The steps in pseudo-code are:

# Initial log-likelihood scale factor
lkl_scale = 1.

# Run the MCMC N times
for i in 1..N

    # One sample from the MCMC sampler, passing the log-likelihood
    # and log-prior functions, and the log-likelihood scale factor
    sample = mcmc_sampler(log_lkl, log_prior, lkl_scale)

    # Obtain the acceptance rate for this step using some function
    accpt_rate = accpt_rate_func()

   if accpt_rate < 0.25
       # If the acceptance rate is too low, reduce the scale factor
       lkl_scale = lkl_scale * 0.5
   else if accpt_rate > 0.5
       # If it is too large, increase it
       lkl_scale = lkl_scale * 2.

The line sample = mcmc_sampler(log_lkl, log_prior, lkl_scale) basically returns the sampled $\theta_i$ parameters and the associated lkl_scale * log_lkl + log_prior values (for each chain) for this step.
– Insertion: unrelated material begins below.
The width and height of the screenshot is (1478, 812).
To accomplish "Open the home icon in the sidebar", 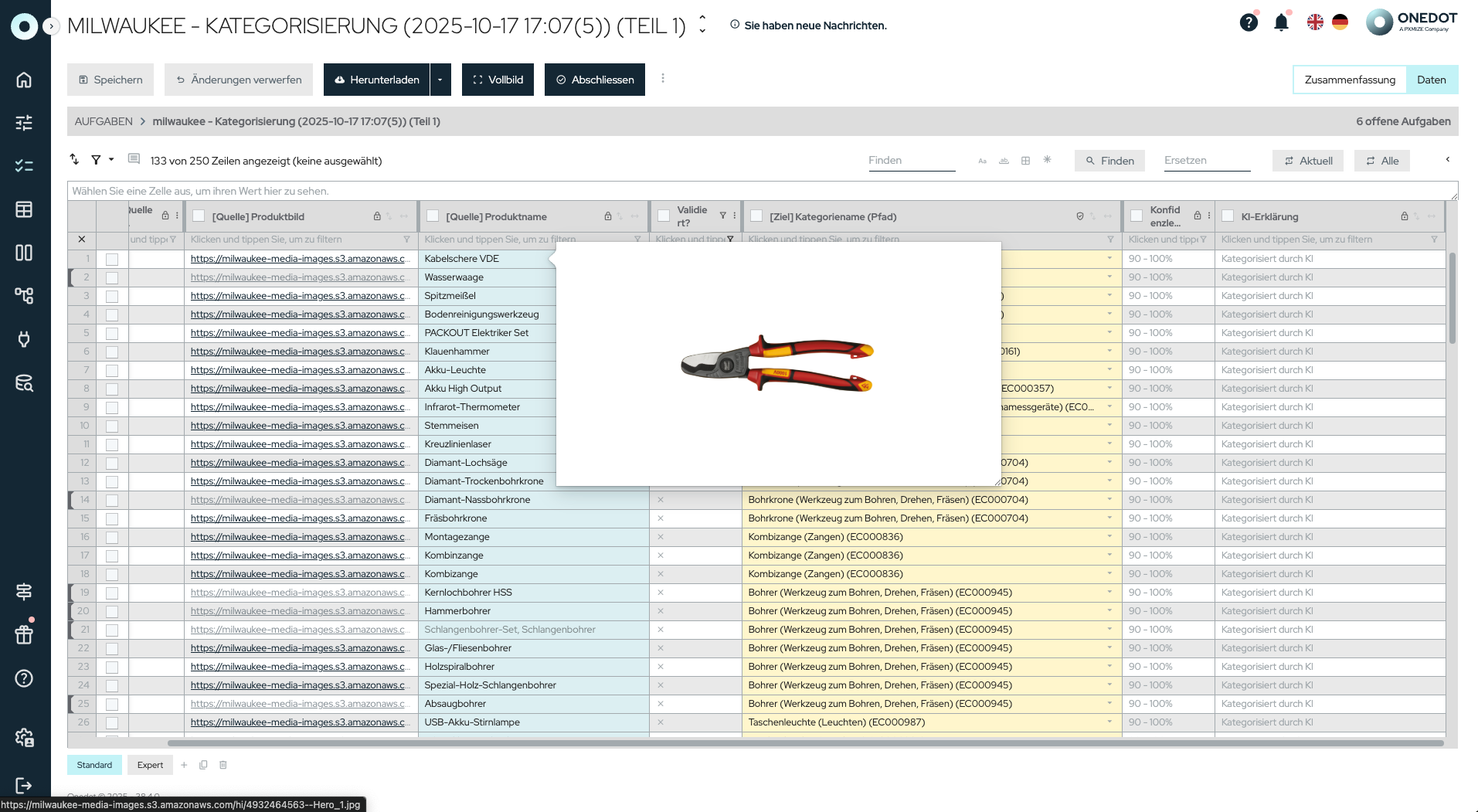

The lkl_scale factor scales the log-likelihood simply as lkl_scale * log_lkl. This way if lkl_scale is small, it will flatten the log-likelihood which results in larger acceptance rate values, and vice-versa. Notice I do not modify the priors ever.

I've been advised in a previous question that this approach is correct, and that it is similar to annealing or parallel tempering. But this method as far as I understand is based on "swapping between multiple Markov chains run in parallel at different temperatures to accelerate sampling" (Gupta et al. 2018) which I am not doing.

In another question it is stated that if you "flatten" the posterior, then you are effectively sampling from a different posterior and your samples need to be weighted to make sense. Since I am only modifying the log-likelihood, I'm not sure this applies to my case.

My question is then: is this approach statistically reasonable? If not, then: what if I were to scale my log-likelihood just once before launching the MCMC sampler (using a value that I know produces good results) Would it be reasonable then?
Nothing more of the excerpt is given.